|2014 Chevy SS Sport Sedan|
Chevrolet is returning to its performance roots with its upcoming SS, the brand's first rear-wheel-drive performance sedan since the mid-1990s Impala SS sedan - and a challenger to Chrysler/Fiat's Dodge Charger and Chrysler 300 V-8 powered family sedan models.
General Motors says the SS will produce 415 horsepower from its 6.2 liter V-8 and have a six-speed automatic transmission only (no manual transmission will be offered - a strange decision for such a sporting car, IMHO). Chevy says 0 to 60 mph should happen in 5 seconds. 19 inch wheels, a full leather interior, and a full set of electronic safety nannies (traction control, anti-lock brakes, stability control, lane-departure warning, electronic brake force distribution) are standard equipment.
The four-door SS was introduced today at Daytona International Speedway in Florida, where the NASCAR race car version will make its track debut during the Daytona 500 on Feb. 24.
GM wants to enhance Chevy's performance credibility by adding the SS sedan to a lineup that already includes the Camaro and Corvette.
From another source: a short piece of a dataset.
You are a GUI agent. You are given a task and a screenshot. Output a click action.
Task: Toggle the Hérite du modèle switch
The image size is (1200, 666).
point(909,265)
It should please rear-wheel drive enthusiasts who lamented the loss of the Pontiac G8, another Holden Commodore based sedan on the same platform that garnered solid sales and critical praise from the automotive press before GM killed off the Pontiac brand altogether in 2010.
GM isn't counting on big sales volumes from the SS, which will be imported from Holden in Australia. Consumer demand for big rear wheel drive cars -- luxury or mainstream -- has been declining for years in America, but Chrysler currently has the market all to itself and is realizing substantial profits from its Charger and 300 model line-up.
GM expects the vast majority of Chevy customers who want a large family sedan to choose the new generation front-wheel-drive Impala (based on the current Buick Lacrosse's platform, which is also used by Cadillac for their XTS luxury sedan), which has been completely redesigned for the 2014 model year and will be in American Chevy dealerships in a few months.
The SS moniker comes from the label that designated many high-performance Chevys over the years, starting with a 1957 Corvette prototype race car, and was applied to numerous performance-oriented Chevrolets in the 1960s and 1970s.
Chevy will compete with the Charger SRT8, Chrysler 300 SRT, and the Ford Taurus SHO in the small market for domestic performance sedans. The Charger and 300 both use a 6.4-liter V-8 to produce 470 hp and 470 pounds-feet of torque - the Taurus SHO has a 350 horsepower twin-turbocharged V-6 with an all-wheel drive powertrain.
The SS shares its rear wheel drive platform with the Chevy Camaro, Holden's brand new Commodore, and the Chevy Caprice PPV (which GM imports for sale to U.S. law-enforcement and municipal fleets). Buick also sells a luxury version of the Commodore in China as the Buick Park Avenue.
GM sold more than 23,000 Pontiac G8 sedans in 2009 and said SS sales should be approximately 10,000 next year. Auto industry analysts say that GM's break-even point on the Chevy SS is about 8000 units per year in North America. Prices are expected to be in the $40,000 to $45,000 range when the SS appears at Chevrolet dealers later this year.